Iraqi national charged in alleged plot to attack U.S. synagogues
Federal prosecutors said an Iraqi national sought cryptocurrency to finance attacks on a Manhattan synagogue and other Jewish sites. The case exposed how quickly law enforcement and synagogues had to harden defenses.

Federal prosecutors said an Iraqi national and senior member of Kata’ib Hizballah was arrested overseas, brought into U.S. custody, and charged with six terrorism-related counts after an alleged plot that targeted Jewish institutions in New York, California and Arizona. Mohammad Baqer Saad Dawood Al-Saadi, 32, was presented in Manhattan federal court before Magistrate Judge Sarah Netburn, who ordered him detained pending trial.
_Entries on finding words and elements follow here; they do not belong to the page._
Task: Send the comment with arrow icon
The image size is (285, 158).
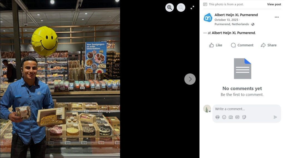Action: pyautogui.click(x=275, y=117)
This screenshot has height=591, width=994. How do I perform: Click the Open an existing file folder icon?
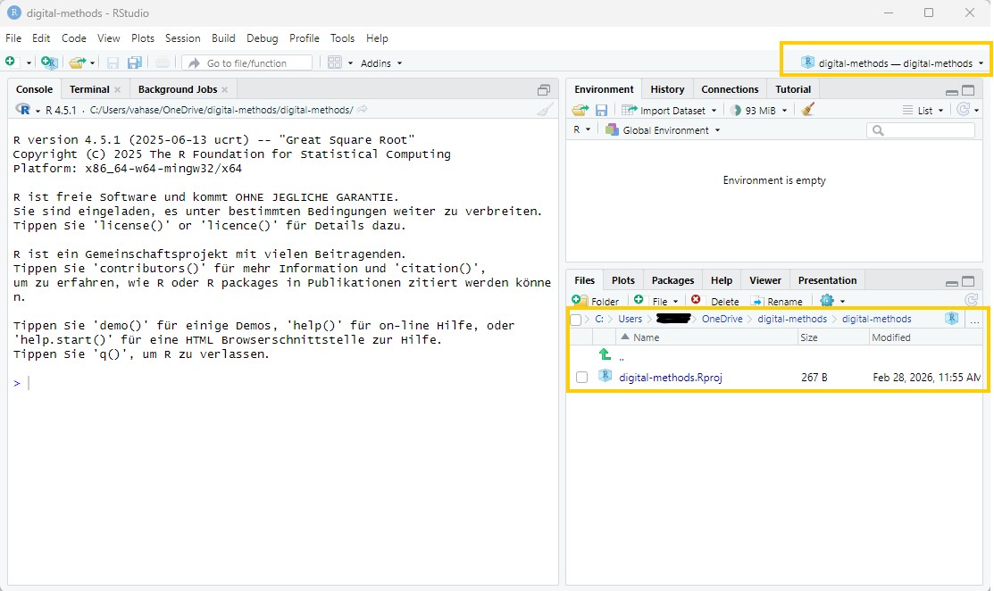coord(76,62)
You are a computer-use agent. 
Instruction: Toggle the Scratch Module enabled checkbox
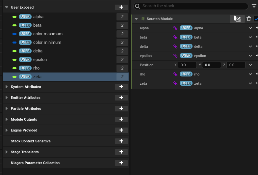[256, 19]
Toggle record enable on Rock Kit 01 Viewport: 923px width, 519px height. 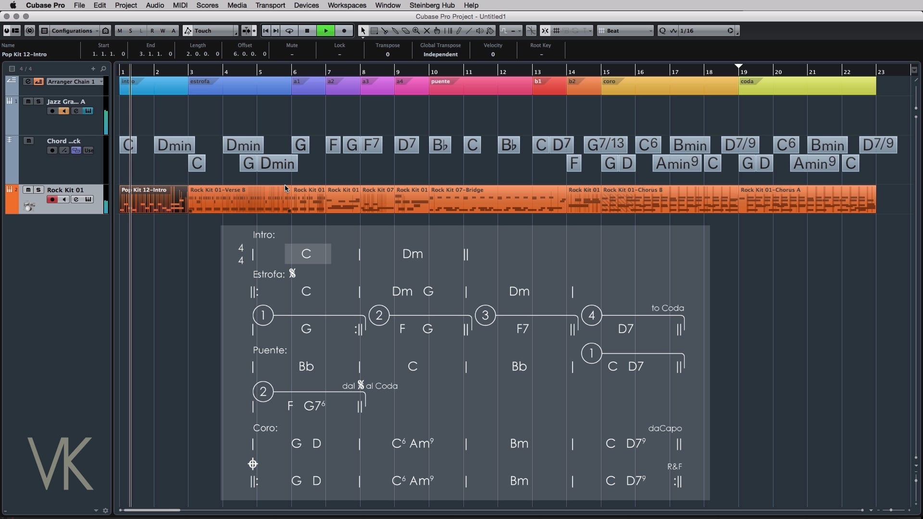click(52, 199)
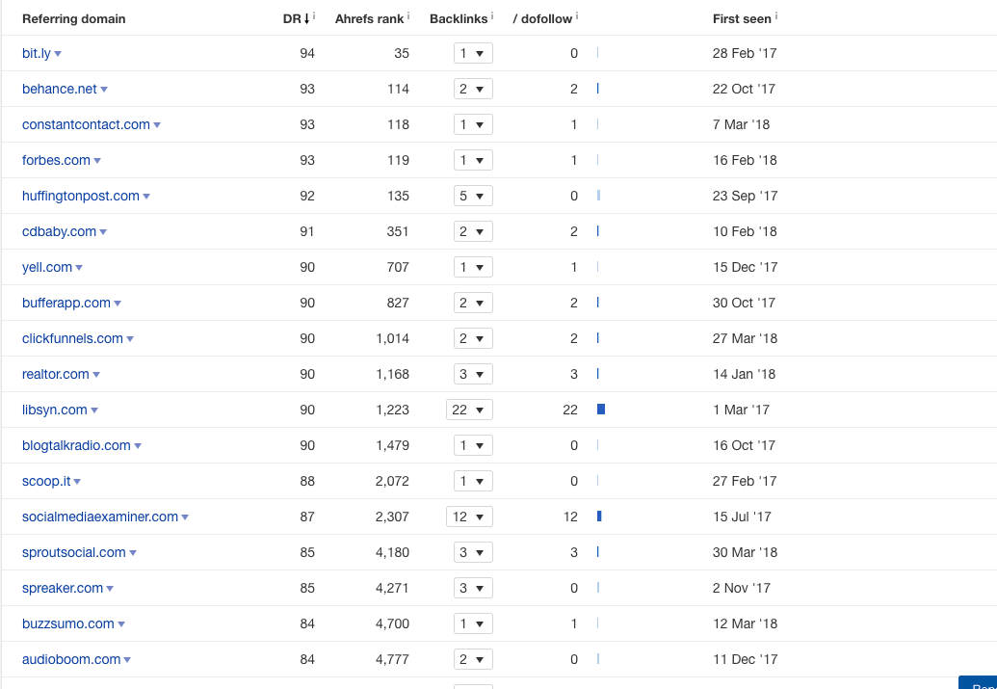Open the behance.net domain link
Viewport: 997px width, 689px height.
point(60,89)
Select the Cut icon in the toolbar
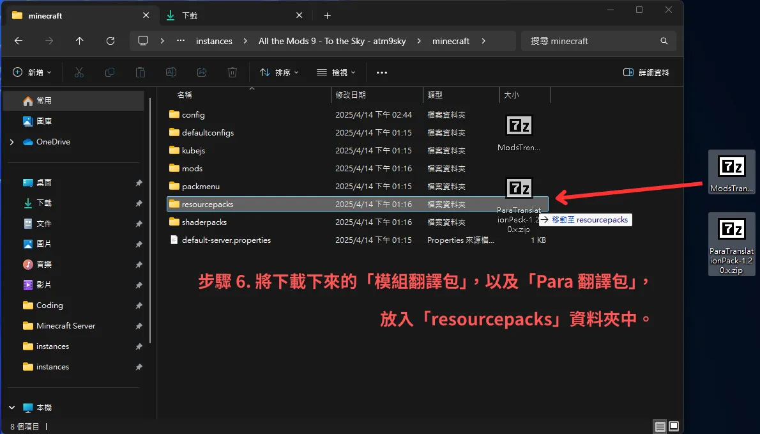This screenshot has height=434, width=760. click(x=79, y=72)
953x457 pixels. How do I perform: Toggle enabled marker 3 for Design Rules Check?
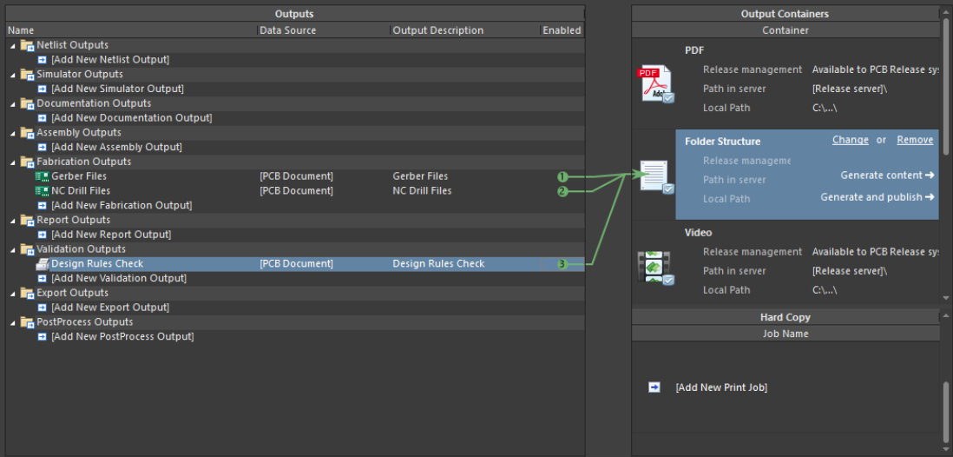(x=562, y=264)
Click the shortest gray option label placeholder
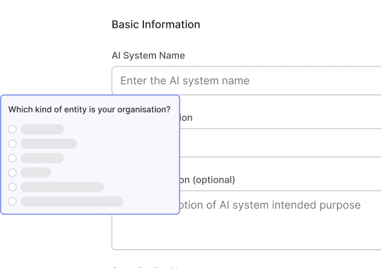 (36, 172)
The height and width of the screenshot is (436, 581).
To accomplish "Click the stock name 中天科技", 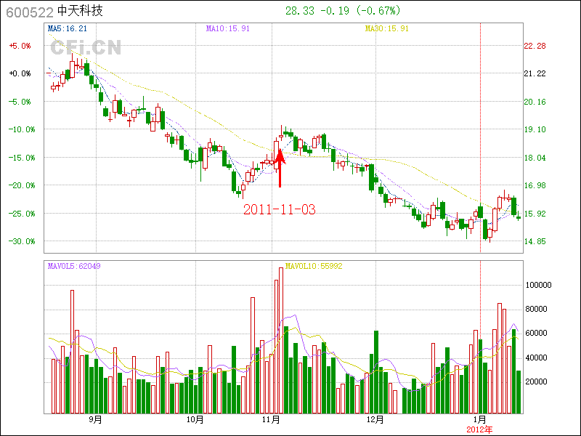I will [80, 12].
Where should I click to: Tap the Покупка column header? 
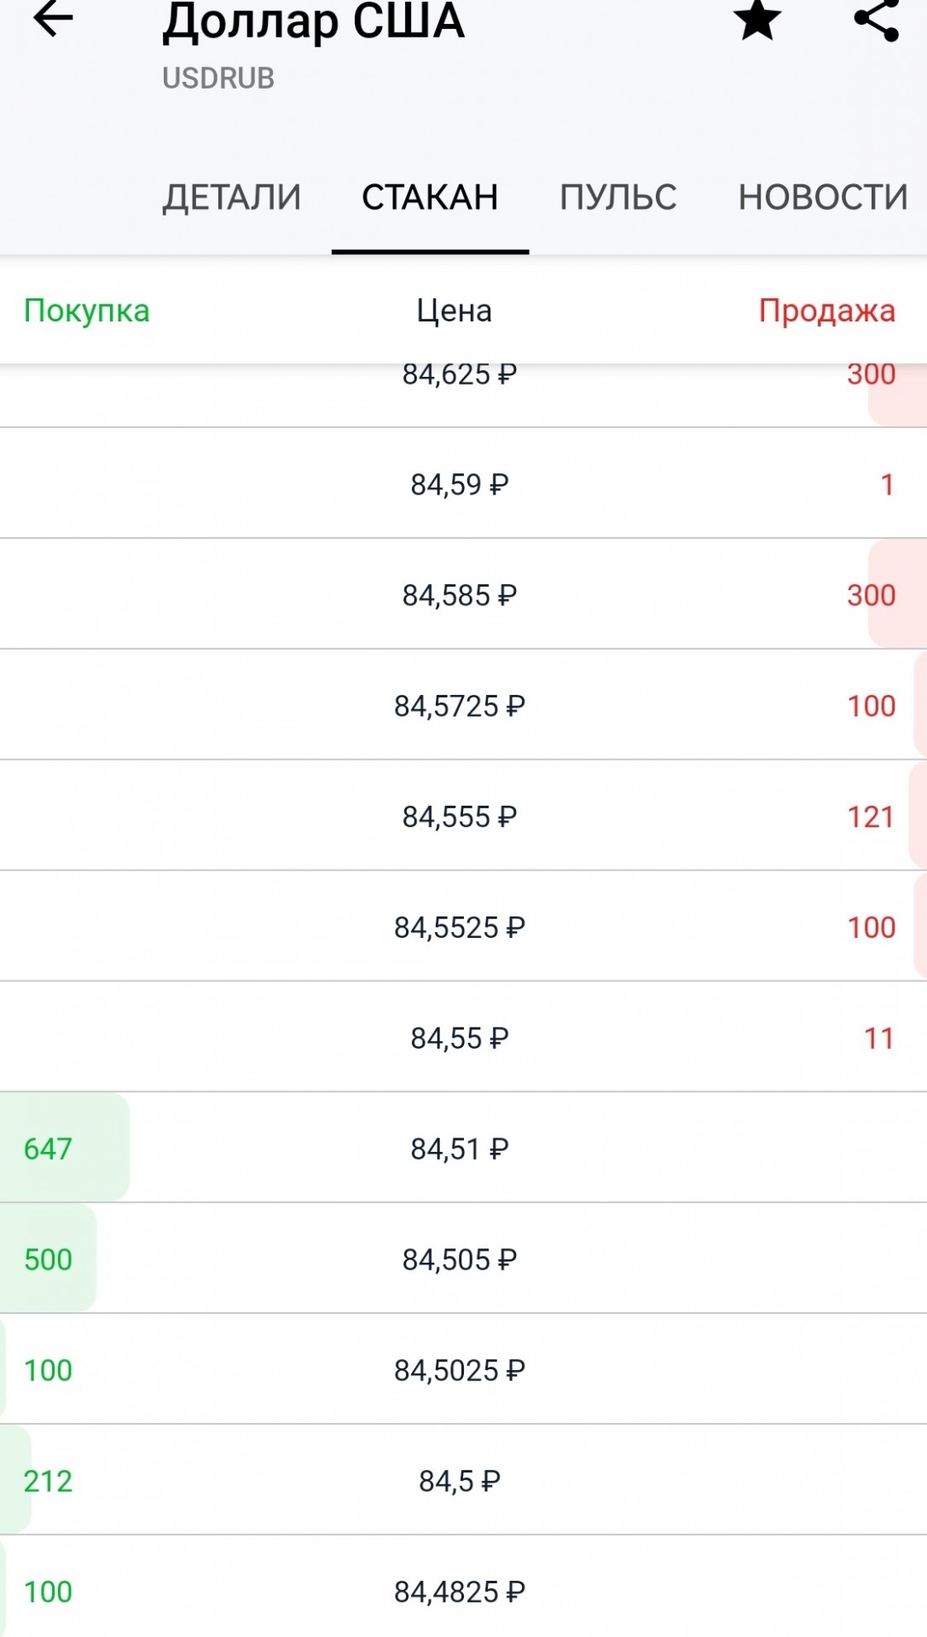click(87, 310)
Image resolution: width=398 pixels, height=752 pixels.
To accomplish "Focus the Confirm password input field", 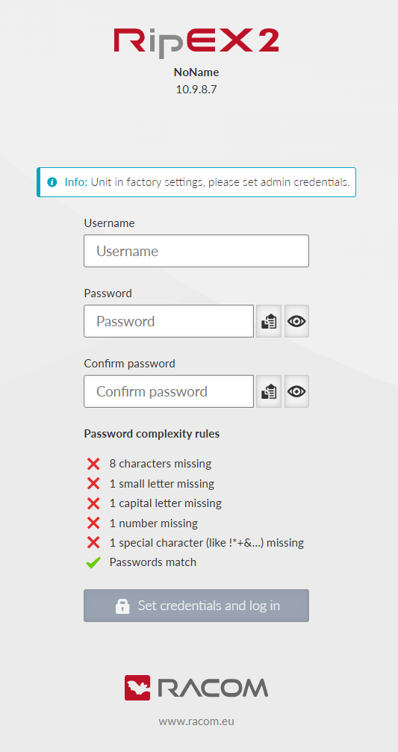I will (169, 391).
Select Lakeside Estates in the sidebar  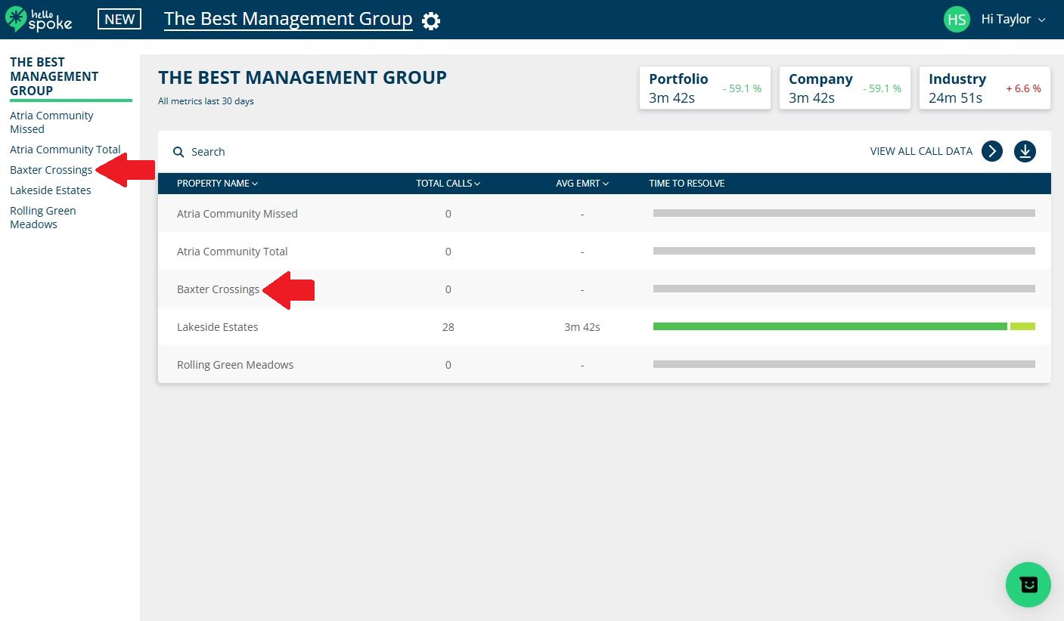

The complaint says the alleged plan focused on a prominent Manhattan synagogue and Jewish centers in Los Angeles and Scottsdale, Arizona. Prosecutors said Al-Saadi provided an undercover law-enforcement officer with photos and maps of the intended sites, discussed attacks in New York, Los Angeles and Scottsdale, and sought about $10,000 in cryptocurrency to carry out the attack. They said he sent a $3,000 down payment and identified an alleged target date of April 6.

The Justice Department said the case also tied Al-Saadi to nearly 20 attacks and attempted attacks across Europe and the United States, including attacks against U.S. and Israeli interests since March 9. Officials said the allegations show the reach of Iran-backed militant groups and the risk posed when operatives try to move threats from overseas networks into the United States. Prosecutors said the complaint also alleges he directed and urged others to attack U.S. and Israeli interests and to kill Americans and Jews in the United States and abroad.
New York officials said the threat forced immediate security steps around the synagogue that had been identified as a target. NYPD Commissioner Jessica Tisch said law enforcement disrupted the plan and worked with synagogue leadership to secure the site when the threat was elevated. The public filing did not name the Manhattan synagogue, but the case underscored how Jewish institutions in major cities now operate under a higher-threat environment, where site hardening, rapid police coordination and close monitoring of suspicious outreach can be decisive.
The arrest landed amid mounting concern over antisemitic violence. The Anti-Defamation League said 2025 was the third-highest year on record for antisemitic incidents in the United States since it began tracking them in 1979, including a record level of physical assaults. With New York home to the largest Jewish population outside Israel, the alleged plot reached far beyond one criminal case and into the core question of how cities defend houses of worship when threats shift from rhetoric to mapped-out targets.